— DATA TO USE —
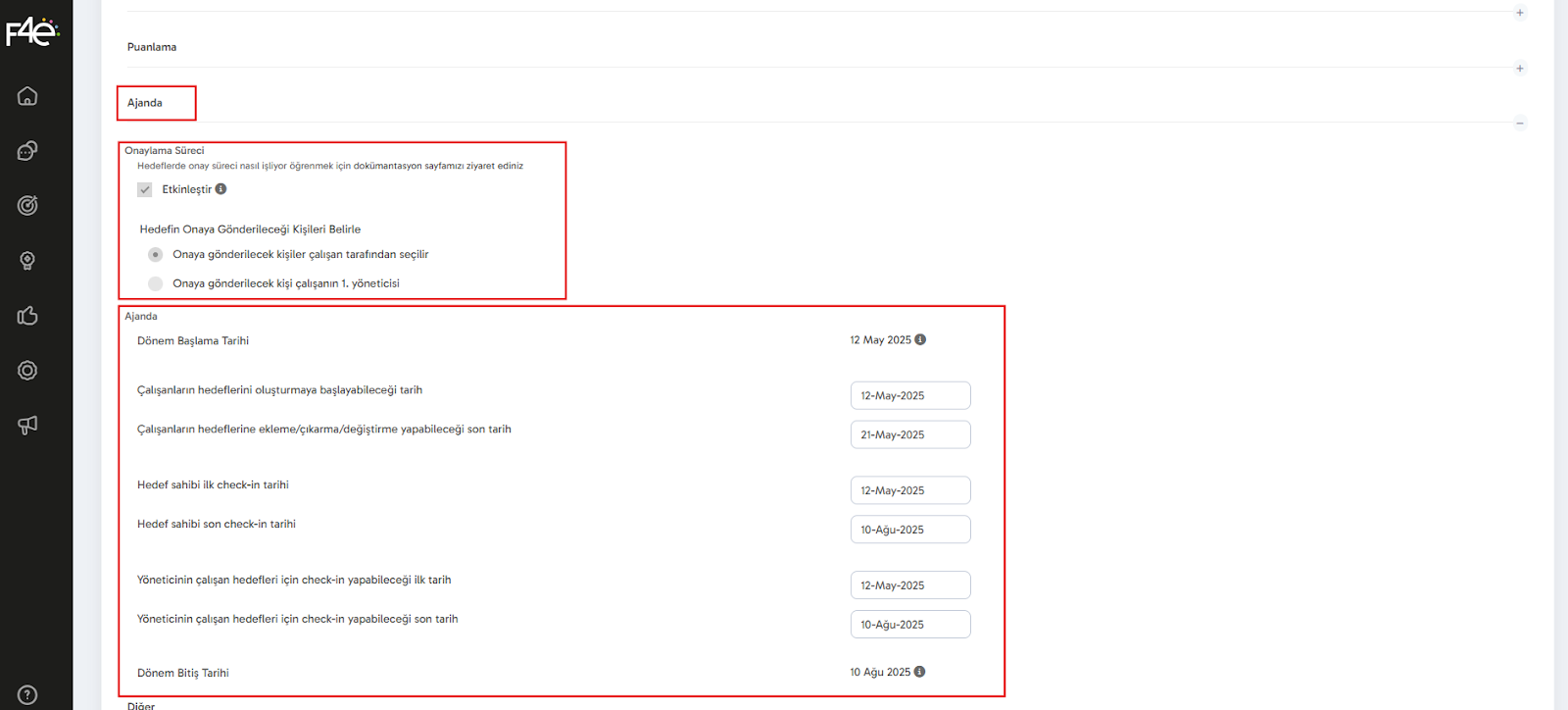The width and height of the screenshot is (1568, 710).
Task: Click the Ajanda section header
Action: pyautogui.click(x=145, y=103)
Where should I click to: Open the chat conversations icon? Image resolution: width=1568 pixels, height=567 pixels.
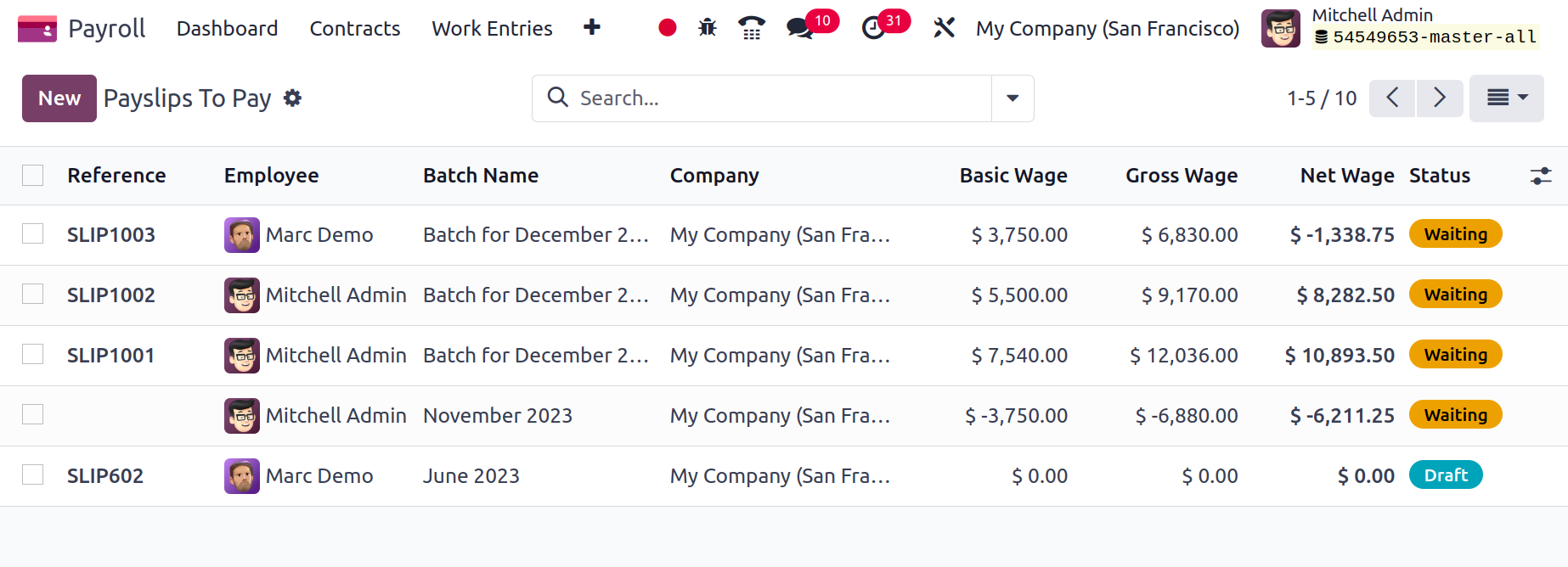[x=799, y=29]
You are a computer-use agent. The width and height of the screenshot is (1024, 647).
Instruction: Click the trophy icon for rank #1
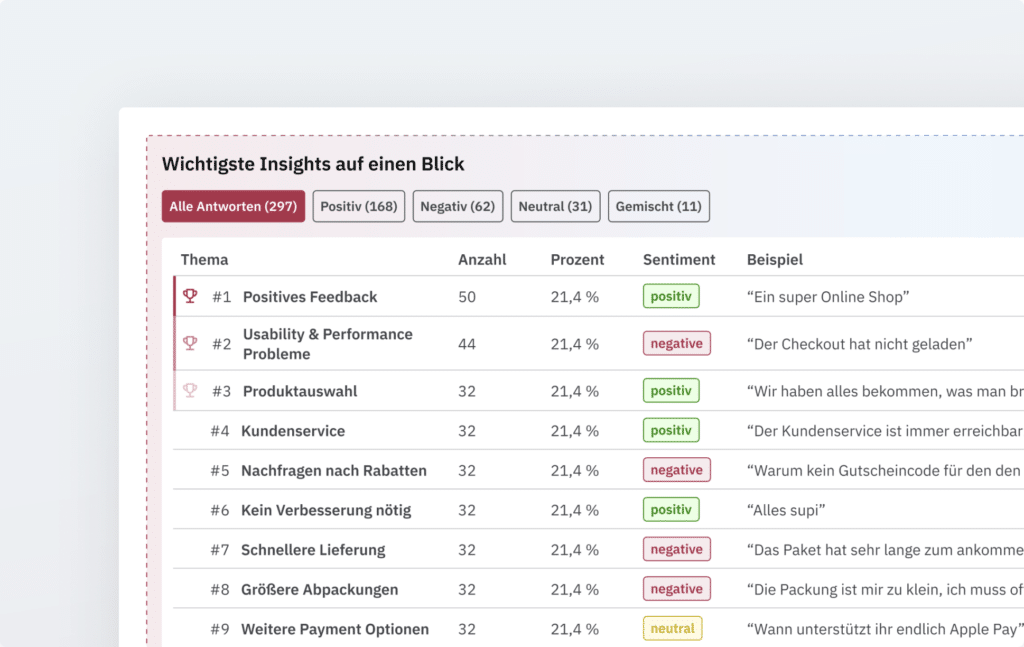coord(190,296)
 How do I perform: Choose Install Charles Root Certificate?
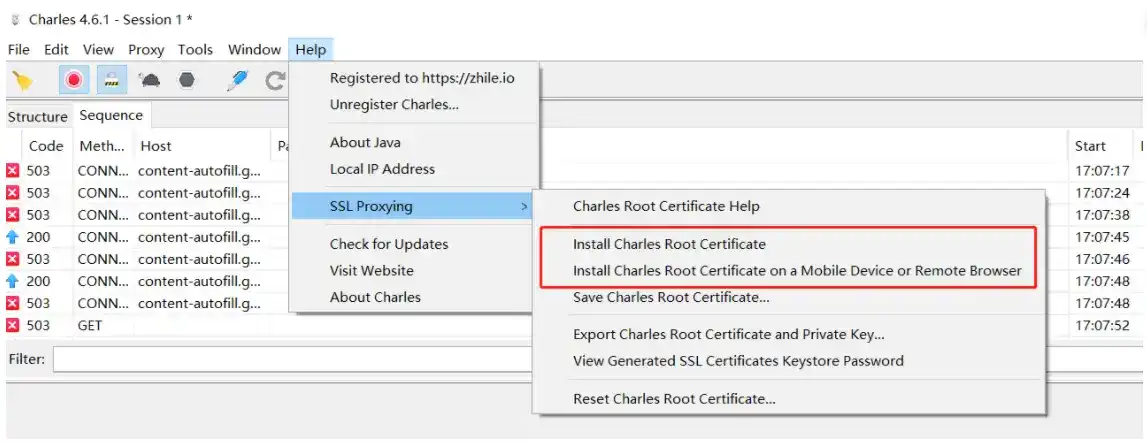coord(669,244)
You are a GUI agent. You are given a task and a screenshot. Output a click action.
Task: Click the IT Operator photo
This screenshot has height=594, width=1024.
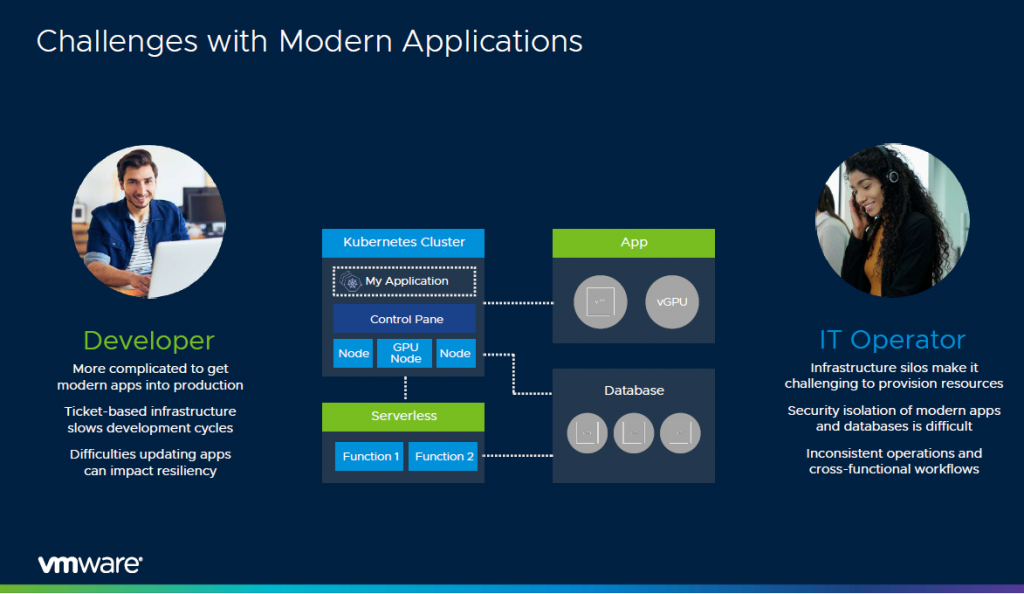892,220
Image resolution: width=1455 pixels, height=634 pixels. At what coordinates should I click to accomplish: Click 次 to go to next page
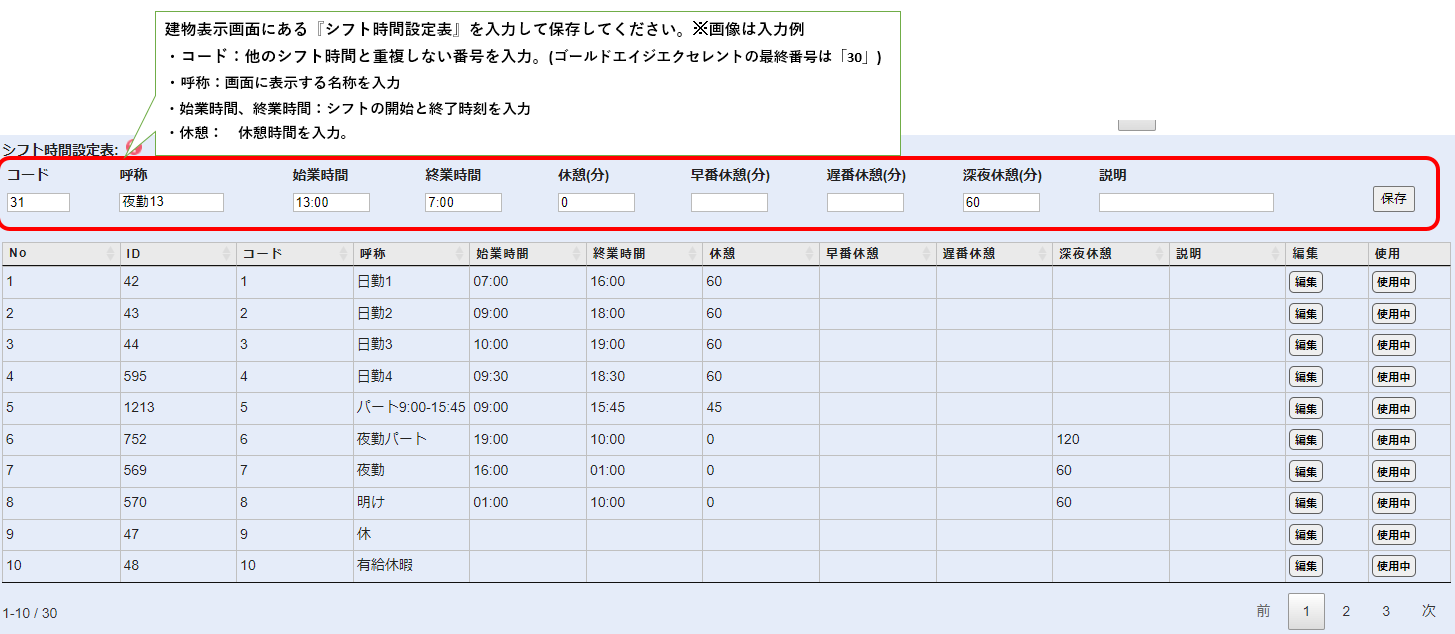pos(1429,611)
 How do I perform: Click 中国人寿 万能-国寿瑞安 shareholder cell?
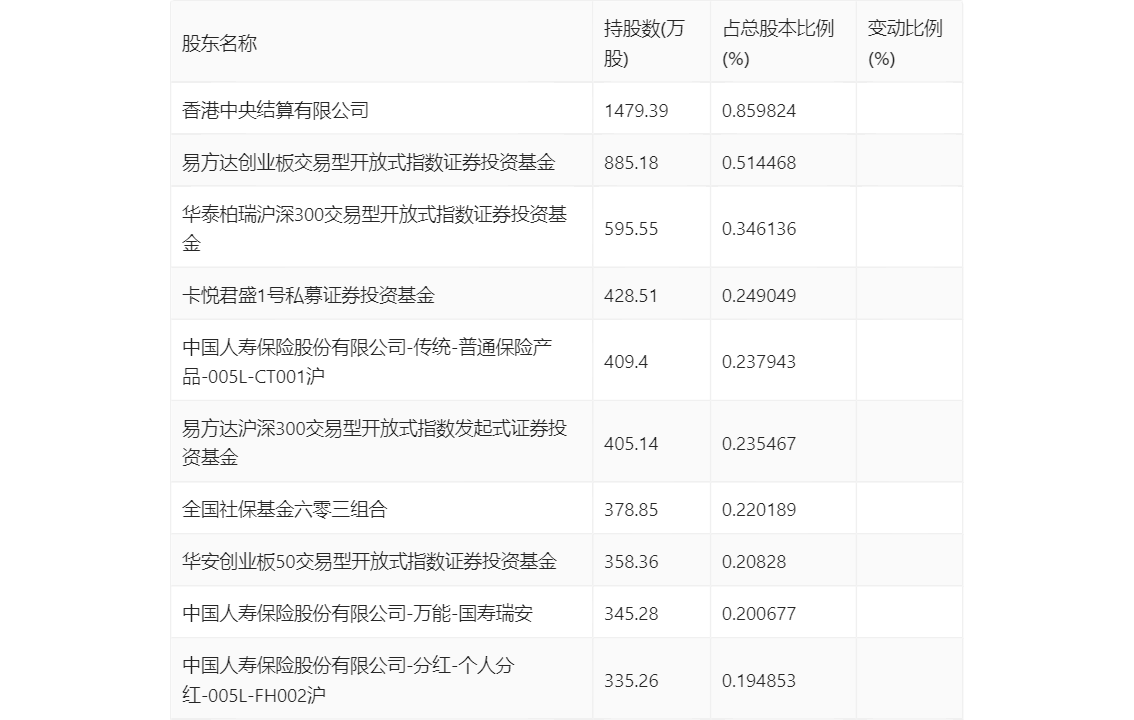coord(358,614)
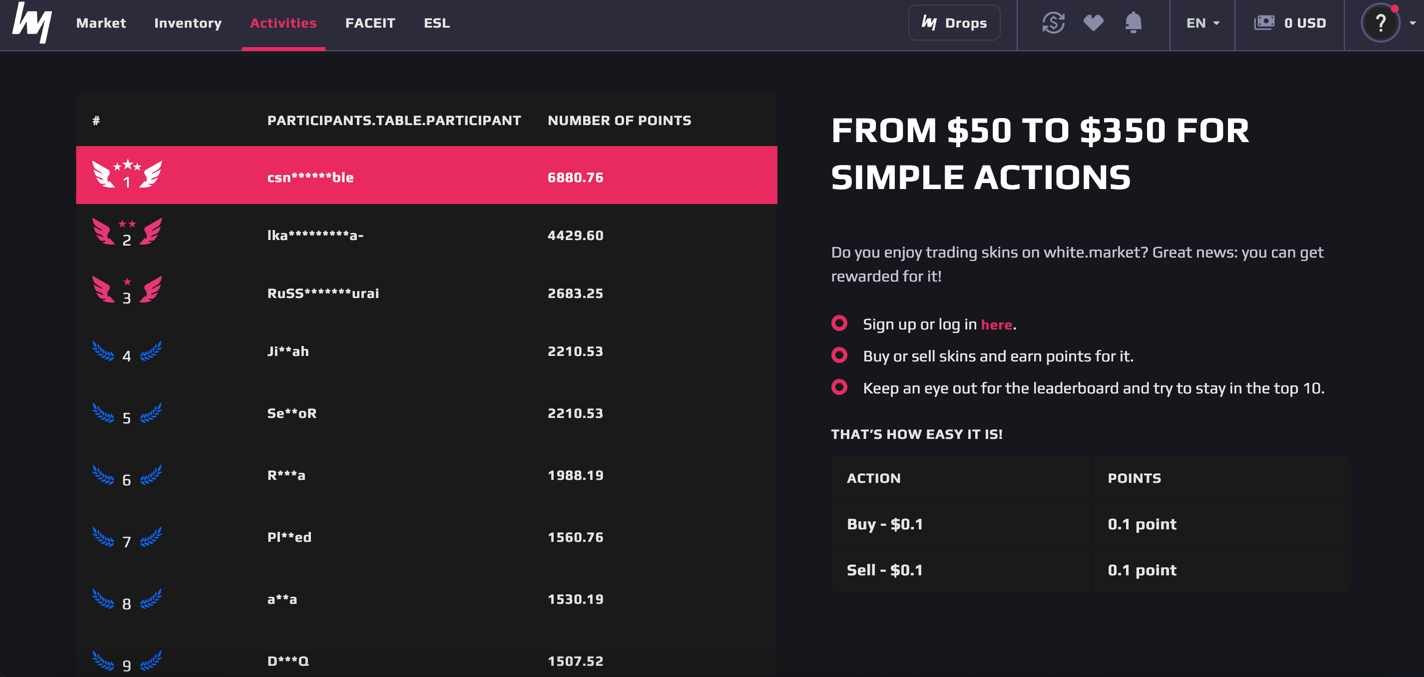Show notifications bell icon

click(1133, 23)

— PROBLEM DESCRIPTION —
Pull each line holding "agent" out of the listing.

— TASK RESPONSE —
You are a computer-use agent. The width and height of the screenshot is (1024, 647).
You are a GUI agent. You are given a task and a screenshot. Output a click action.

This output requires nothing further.